# HOWTO: Install FreeBSD8.2 on Laptop when Firewire and ACPI blocks normal install disc



## Identical (Nov 27, 2011)

I've been breaking my head on this last day, Since my laptop (Sony Vaio VGN-NR31E) had some issues with installing FreeBSD 8.2 I came by this method after normal install CD did not work (The laptop sees it as a empty disc, while other computers sees it as a FreeBSD Install Disc.)

After getting the USB Image I came further except the AMD64 version stops on 
	
	



```
md0: Preloaded image (mfsroot)
```
When I took the i386 I got my joy, after having continues restarts with ACPI enabled, I've disabled ACPI from the menu, then it just kernel panics on FireWire. So I decided to try a kernel where the ACPI and FireWire is disabled by default.
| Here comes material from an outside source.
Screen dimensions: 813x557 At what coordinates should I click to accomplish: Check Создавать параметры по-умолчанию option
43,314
Now I do not know if there was a how to on this, (I could not find much about it). It is a quick and a dirty way to get your installer working.
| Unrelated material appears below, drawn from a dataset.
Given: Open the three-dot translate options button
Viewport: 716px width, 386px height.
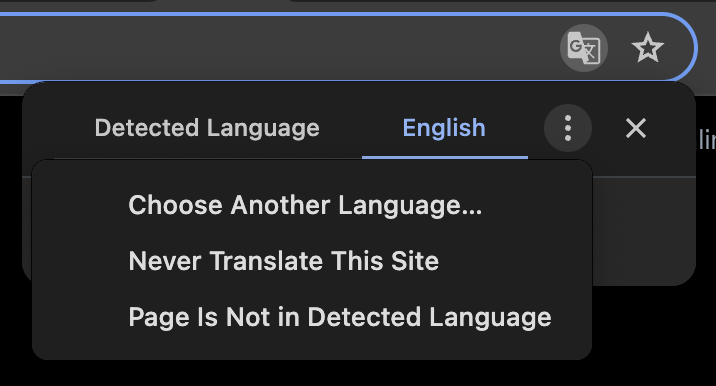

Note: This guide removes the portage from the USB Image, so you can only use Network Installation. (unless you compile the kernel only dedicated to your machine.)

Tested with FreeBSD 8.2

*Things you need:*
- USB PenDrive, Prefered minimal a 4GB 
- The USB Image of FreeBSD 8.2
- A Computer With USB 2 Support running FreeBSD 8.2 OR a Virtual Machine which can connect USB devices to Guest OS, running FreeBSD 8.2



> *The Guide: *
> Grab the USB image file from FreeBSD (8.2 i386, As AMD64 makes laptop hang on "md0: Preloaded Image </boot/mfsboot>" for some reason, Have to figure this one out yet!)
> Be sure to have access to a FreeBSD 8.2 System (arch can be AMD64 or i386 but be sure it have all the src's!) It can be on a Virtual Machine:
> but the Virtual Machine should be able to give the guest OS direct access to USB. (VMware supports this).
> ...



My kernel config: http://pastebin.com/zBwWBeig

This might work on other laptops where it kernel-panics on FireWire. 
You can also try to use this guide as a basic trying to solve other problems.

Any other success stories or comments are welcome.


----------